En ese marco, los bonos Globales cerraron dispares, aún desacoplados de los emergentes, y solo los bonos soberanos más cortos lograron sostenerse en terreno positivo. En tanto, llamó la atención en el mercado el derrumbe del título Bonar 2041, que se hundió en la rueda un 5,8%. “Podría ser por la baja liquidez, pero este jueves debería recuperarse y ponerse en línea con el resto”, señaló sobre la caída el trader Daniel Osinaga consultado por Ámbio.com. Desde el mercado también dijeron que, sobre el cierre, algún actor podría haber salido a vender y “reventó” el precio.
El riesgo país medido por JP Morgan subió 6 unidades hasta los 517 puntos básicos, en su decimosegundo avance consecutivo, y quebró un nuevo máximo desde el 21 de mayo pasado.
El mercado siguió de cerca el rendimiento del bono del Tesoro estadounidense a 30 años, que alcanzó el martes el 5,33%, su nivel más elevado en 19 años, lo que provocó una presión generalizada sobre los activos de riesgo a nivel global.
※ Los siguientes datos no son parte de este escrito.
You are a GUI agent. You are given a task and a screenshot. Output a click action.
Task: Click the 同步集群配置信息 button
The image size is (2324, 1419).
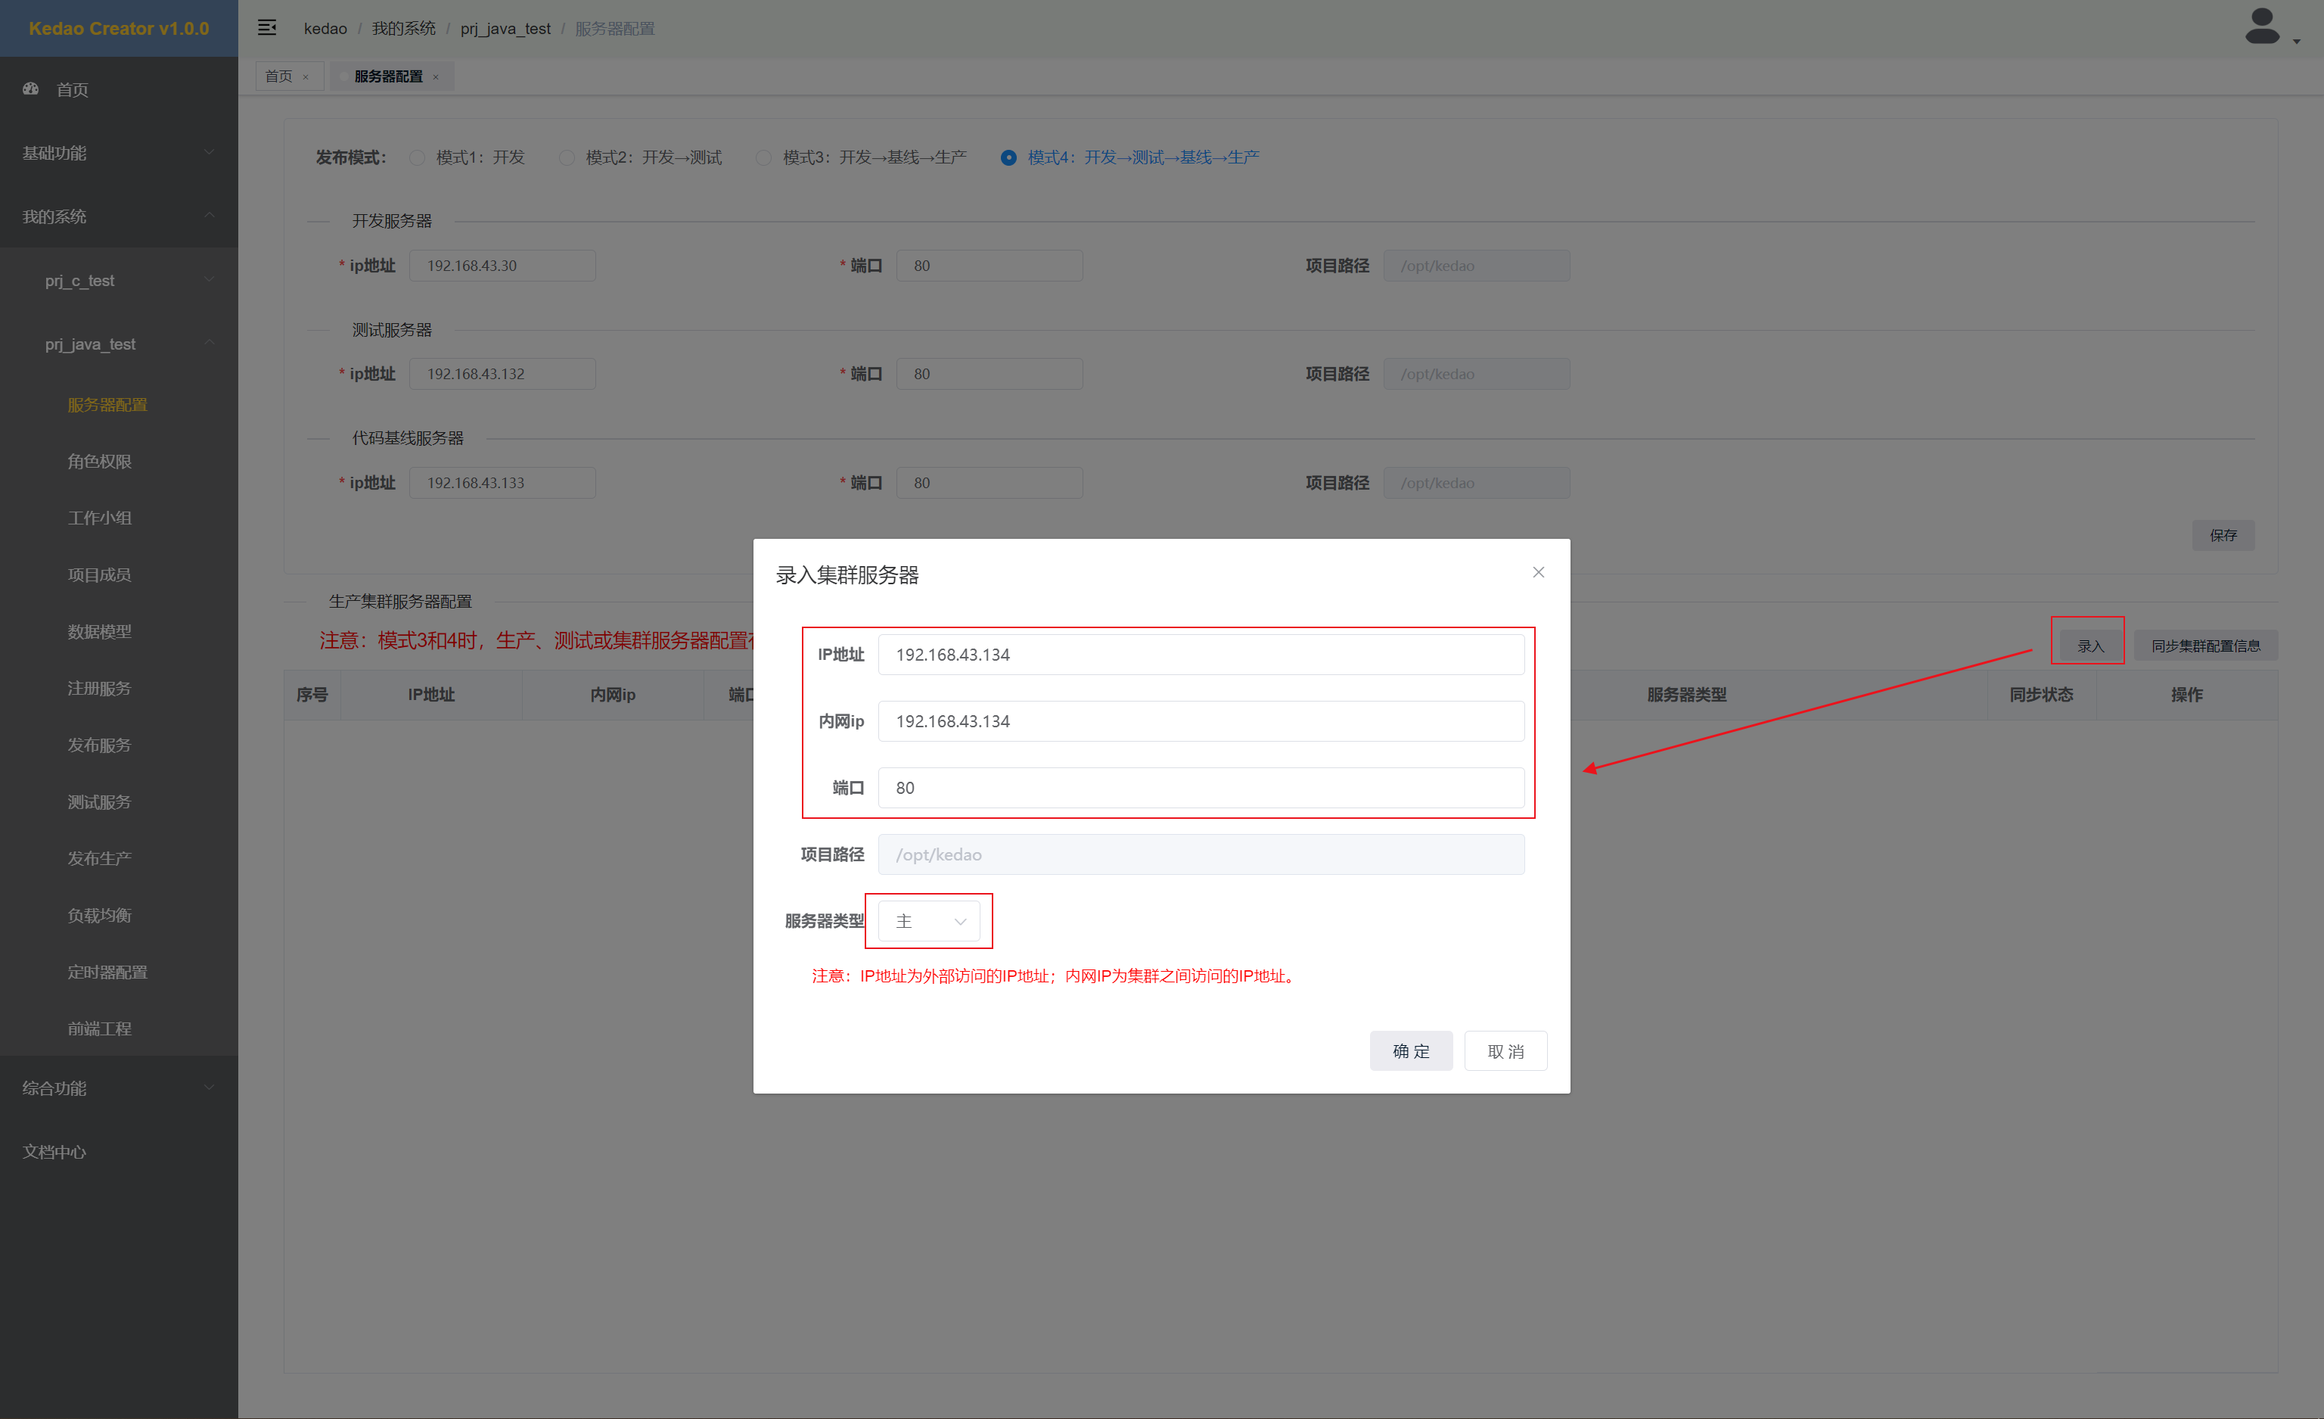2204,645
Sin embargo, este miércoles las tasas de largo plazo retrocedieron con fuerza luego de que el secretario del Tesoro, Scott Bessent, anunciara una ampliación del programa de recompra de deuda.
El Tesoro de EEUU informó que al menos duplicará el monto máximo de sus recompras de bonos de largo plazo, de U$S 2.000 millones a U$S 4.000 millones por operación, con foco en títulos con vencimientos de entre 10 y 30 años, en un intento por mejorar la liquidez y aliviar la presión sobre el tramo largo de la curva. Tras el anuncio, la tasa a 30 años llegó a caer cerca de 10 puntos básicos, hasta la zona de 5,19%.
La medida llega después de una fuerte liquidación de bonos impulsada por la escalada del conflicto con Irán y la presión sobre el petróleo, las crecientes preocupaciones por el déficit y la deuda estadounidense.